Here you can overlay gene expression values for individual genes of interest on the cell projection. Search for your gene using the search box below, then select your gene(s) of interest from the dropdown 'Select genes' menu. You have the option to include the cluster labels from the first cell projection figure in these plots, and to colour the clusters themselves. There are two copies of this figure for ease of comparison between genes of interest.
Here you can explore the results of pairwise gene expression comparisons between clusters. Any clusters from the currently selected cluster solution can be compared, and you can switch cluster resolutions from the menu here for convenience. Gene effect sizes can be viewed in the context of statistical significance (volcano plots), or directly in modified Bland-Altman plots (axes swapped to match volcano plots). Genes can be labelled by statistical significance, maximum difference, or using the gene search feature above.

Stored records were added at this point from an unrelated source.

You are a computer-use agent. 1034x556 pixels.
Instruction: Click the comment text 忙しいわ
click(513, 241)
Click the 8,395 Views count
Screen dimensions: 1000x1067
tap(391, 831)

Summary statistics of gene expression for either cluster can be downloaded as tab-separated text files using the Download cluster gene stats button under each cluster selection menu. These statistics are: Mean log-normalized transcript count per cluster (mean gene expression - MGE); Proportion of cells in the cluster in which the gene was detected (detection rate - DR); and mean log-normalized transcript count from the cells in which the gene was detected (mean detected gene expression - MDGE).

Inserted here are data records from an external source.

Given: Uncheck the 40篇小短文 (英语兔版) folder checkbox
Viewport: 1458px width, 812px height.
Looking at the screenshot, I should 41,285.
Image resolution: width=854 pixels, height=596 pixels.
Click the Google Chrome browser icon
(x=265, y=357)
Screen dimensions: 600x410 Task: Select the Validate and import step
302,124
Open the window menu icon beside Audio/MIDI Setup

Differentially expressed gene expression test results for the comparison between selected clusters can be downloaded as tab-separated text file using the Download DE results button. Effect size measures for difference in mean gene expression (gene expression ratio - logGER) and difference in detection rate (dDR), as well as p- and FDR values for tested genes are included in the results.
Similar to the gene expression distribution scatterplot above, clicking on any point in this plot will populate the 'Genes of interest' list above the boxplots comparing gene expression across clusters.
Here you can select sets of cells to directly compare in the figures above, or to generate a new data object for further analysis in R. This can be done manually, or by setting filters on the metadata. Click and drag to select cells manually, and use the buttons below to add or remove the selected cells to/from a set of cells. Filters can be set on metadata by selecting a metadata column from the pulldown menu, and selecting factors / data ranges to include cells. You can include more than one metadata filter, and they will be combined using the logical AND (intersection of sets). You can see the selected cells bolded in the plot. When your cell set(s) are ready, if subsetting just save the subset as a new RData file to disk using the save button. If building a comparison of cell sets for DE testing, name the comparison and click the 'Calculate differential gene expression' button. Once the calculation is done the comparison will be added to the cluster list at the top of the page and the current cluster solution will be updated to show this comparison. The comparison can be saved by clicking 'Save this comparison to disk' next to either cluster solution menu.